Gibt es unter euch, ein paar Frauen die ein wenig mehr auf den Rippen haben. Und mir sagen können, welche Knieschoner ihr tragt? 

Ich zieh meistens Größe M und L an. Bei den Schonern ist es einfach ne Katastrophe! 
Ich hab schon viele ausprobiert, momentan hab ich die raceface indy in große L, jedoch gehen da die Nähte auf... 
Ich hab schon so viele anprobiert, jedoch passen die mir nie an den Oberschenkel. 
Ich möchte aber auch keine, die man nur mit einem oder zwei Riemen befestigt, weil das schnürrt die Oberschenkel zu. 
Welche habt ihr? Was könnt ihr empfehlen (aus Erfahrung) ? 

Danke :-*


----------



## lucie (27. November 2018)

Da jeder einen anderen Umfang ober- und unterhalb des Knies hat, wird man Dir hier schlecht einen Rat geben können.
Dazu wären z.B genau diese Maße interessant, um einen Vergleich anstellen zu können.

Ansonsten gilt: einfach mal online durch die Shops schleichen und mehrere Marken, die Deinen funktionalen und optischen Anforderungen entsprechen bestellen und anprobieren.

Interessant wäre dann noch, suchst Du richtig "dicke" Schoner oder eher minimalistische, reine Knieschoner oder Knie-Schienbeinschoner?


----------



## MTB-News.de




----------



## greenhorn-biker (2. Dezember 2018)

Ich habe recht dicke Oberschenkel und trage von Ion die K-Lite https://www.inside-mtb.de/tests/kleidung-protection/ion-k-lite-im-test-harte-schale-weicher-kern/ in XL
Sind zwar ohne Straps sind aber sehr bequem und rutschen auch nicht.


----------



## Chaotenkind (2. Dezember 2018)

greenhorn-biker schrieb:


> ...Sind zwar ohne Straps sind aber sehr bequem und rutschen auch nicht.



Kann ich bestätigen, die habe ich auch, nur halt in XS. Nur das Meshmaterial auf der Rückseite bekommt schnell Löcher, wenn man beim anziehen zu viel dran zerrt. Also Zeit nehmen beim anziehen.


----------



## Sophie94 (31. Januar 2019)

Wozu? Fallt ihr ständig hin oder ist durch Büsche fahren der neue Trend? Helm ist ja selbstverständlich aber manche übertreibens ja wieder.


----------



## lucie (31. Januar 2019)

Sophie94 schrieb:


> Wozu? Fallt ihr ständig hin oder ist durch Büsche fahren der neue Trend? Helm ist ja selbstverständlich aber manche übertreibens ja wieder.

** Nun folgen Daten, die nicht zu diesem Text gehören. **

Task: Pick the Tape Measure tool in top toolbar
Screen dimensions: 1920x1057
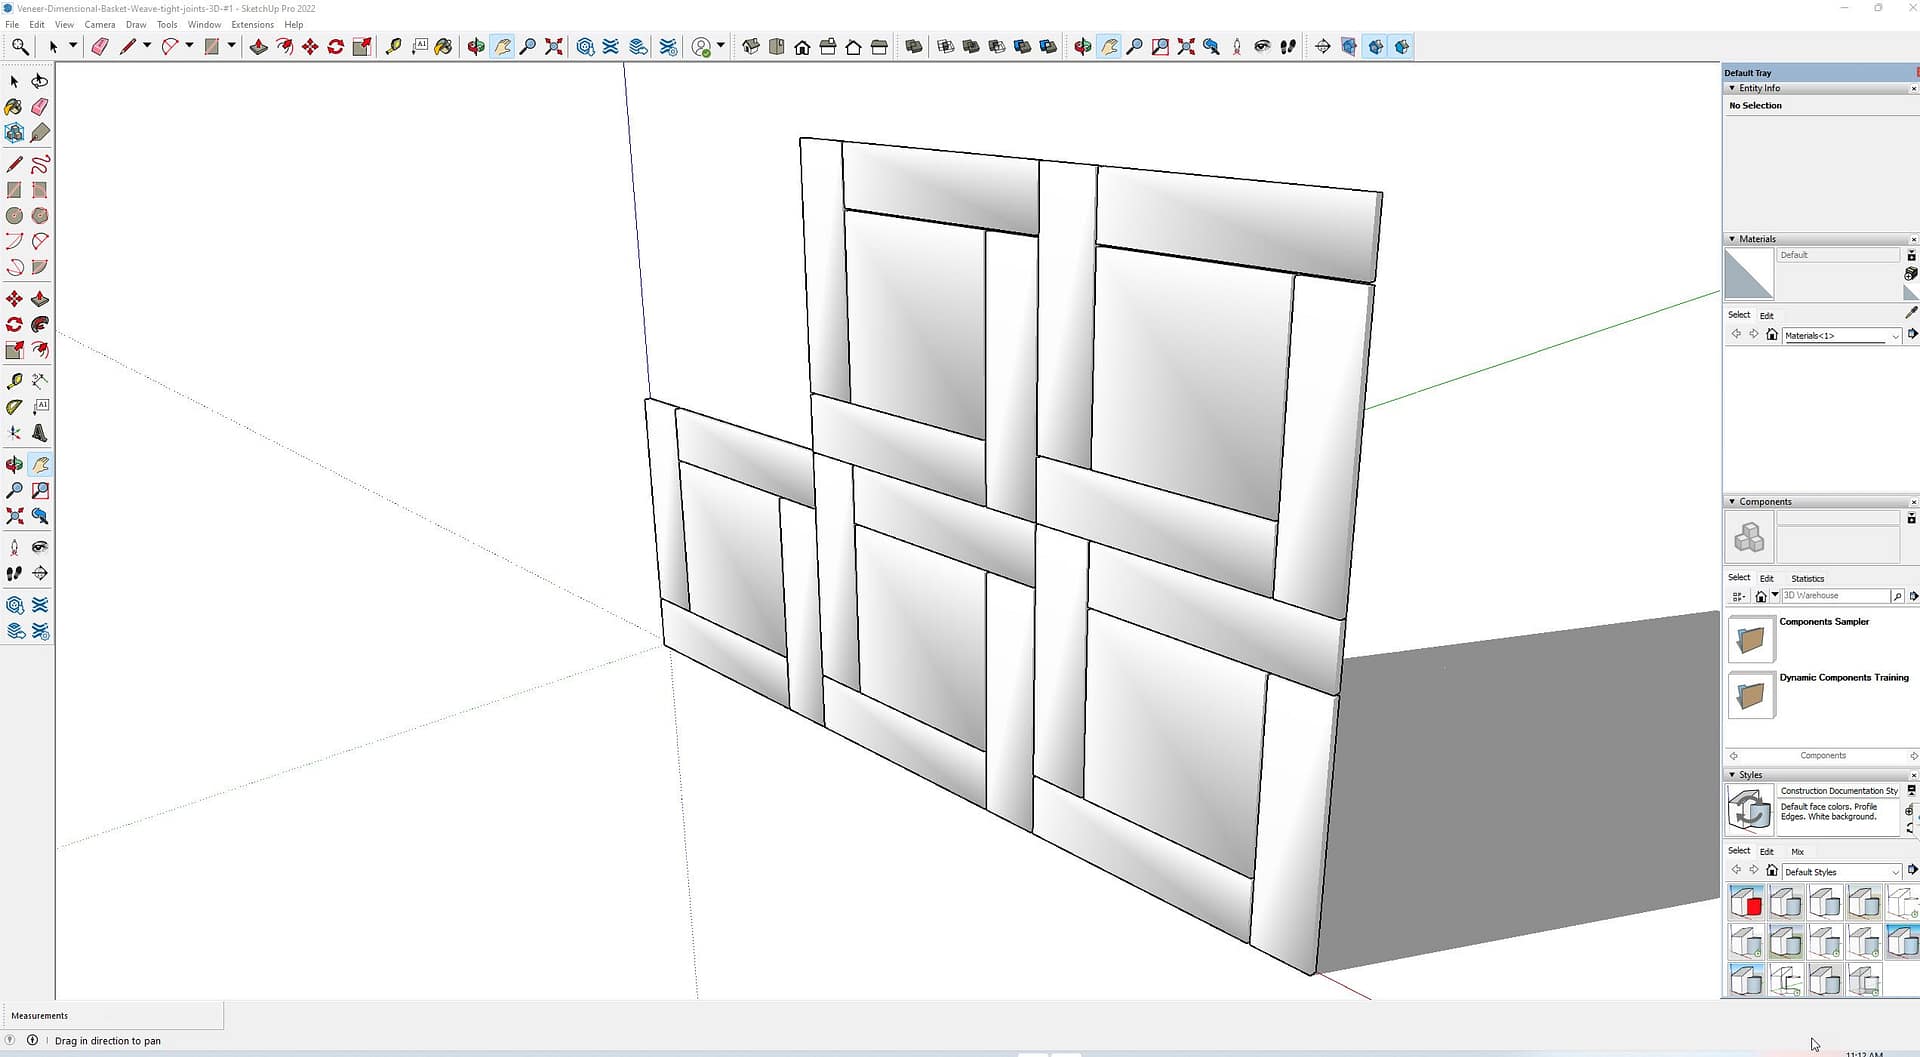Action: click(x=393, y=47)
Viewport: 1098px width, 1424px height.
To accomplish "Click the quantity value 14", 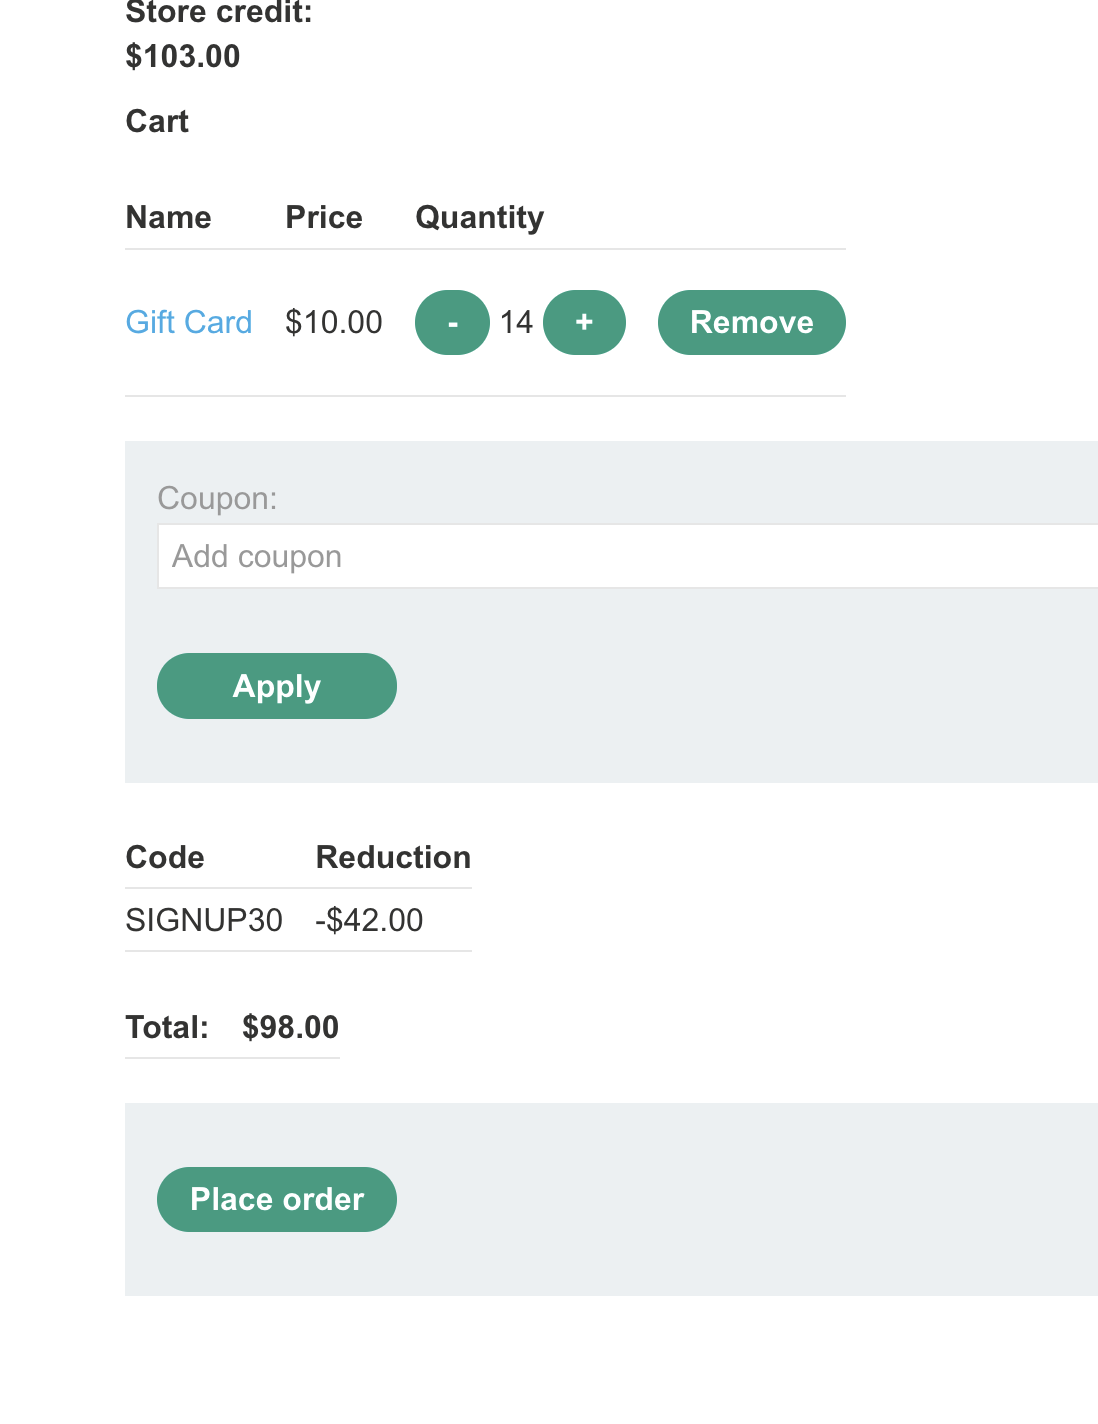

Also ich falle ständig auf die Fresse und klar ist ständig durch Büsche fahren der letzte Schrei. Aber wozu braucht man beim 
Radeln einen Helm?


----------



## Votec Tox (1. Februar 2019)

Sophie94 schrieb:


> Wozu? Fallt ihr ständig hin oder ist durch Büsche fahren der neue Trend? Helm ist ja selbstverständlich aber manche übertreibens ja wieder.



Da ich mein Rad nur durch die Gegend - äh Büsche - schiebe, kann ich die Frage wie folgt beantworten:
Knieschoner und FF-Helm im Sommer wegen der Brennessel und Mücken und im Winter wegen der Kälte


----------



## scylla (1. Februar 2019)

Ständig hinfallen ist und bleibt mein kleines Hobby für nebenbei und nicht mein Leben. Daher bin ich bei Gelegenheit nur mit auf Touren unterwegs.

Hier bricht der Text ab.